Co-auteur avec Philippe Meirieu de « L’éducation peut-elle être encore au cœur d’un projet de société? ». Editions de l’Aube. Mai 2008. Réédition en format de poche, octobre 2009

Auteur de « Pour une école du futur. Du neuf et du courage. » Préface de Philippe Meirieu. Editions La chronique sociale. Lyon. Septembre 2009

Auteur de « La place de l’élève à l’école». A paraître prochainement. Editions La chronique sociale. Lyon

Notes :

1  Editions du Seuil. 2008.

2 Au nom des sacrés « fondamentaux » mécaniques

3  Cycle long, cycle court et cycle transition/pratique. Ségrégation et élitisme garantis

4  Trop de médias et de responsables politiques jouent de la démagogie et de la nostalgie d’un âge d’or qui n’a jamais existé

Cette tribune parue dans le café pédagogique aujourd’hui est reproduite ici avec l’autorisation de l’auteur.

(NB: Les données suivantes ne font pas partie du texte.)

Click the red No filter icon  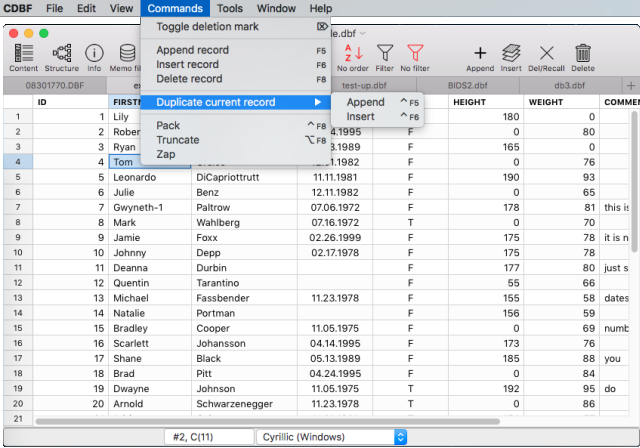[x=415, y=53]
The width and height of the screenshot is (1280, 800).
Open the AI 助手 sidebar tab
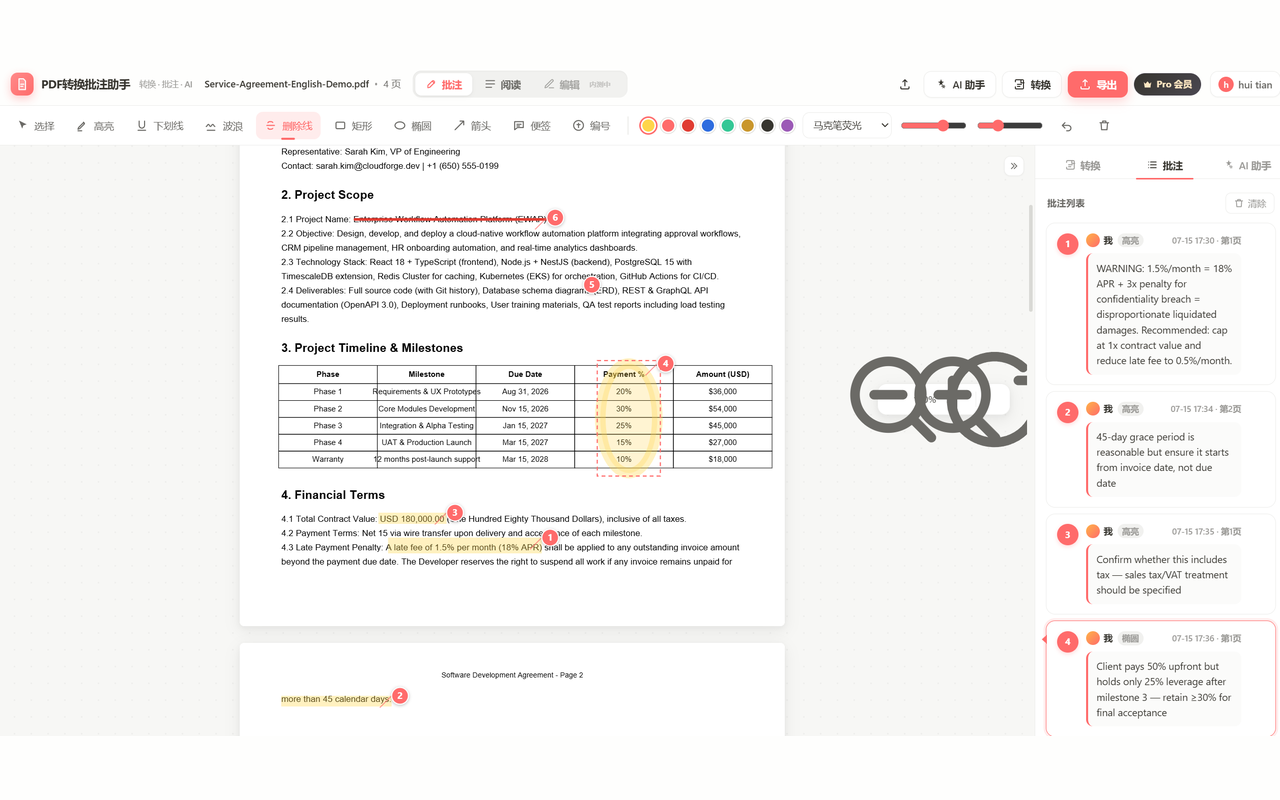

Une réponse à “Pierre Frackowiak : Collège, Persévérance dans l’erreur

  1. Pierre écrit : « La persistance du choix multiséculaire des disciplines scolaires cloisonnées, sédimentées par niveaux, sans rapport facilement perceptible avec les savoirs sociaux et avec les compétences nécessaires pour vivre aujourd’hui et demain, explose aujourd’hui et ne résistera pas longtemps encore. » Ce point paraît décisif. Remarquons que ce n’est pas seulement le cloisonnement disciplinaire qui fait obstacle, mais aussi (et peut-être surtout) la « sédimentation par niveaux », autrement dit le découpage des mêmes programmes nationaux par niveaux d’âges à l’intérieur d’un cursus unique. Si l’on veut garder le collège dit « unique », ou plutôt promouvoir le « collège pour tous », il paraît nécessaire d’abandonner les programmes. On ne peut pas refuser l’examen (ou concours) d’entrée en sixième, refuser les redoublements, refuser les filières, et – en même temps – cautionner l’existence de programmes nationaux vis à vis desquels un élève est toujours nécessairement en avance ou en retard.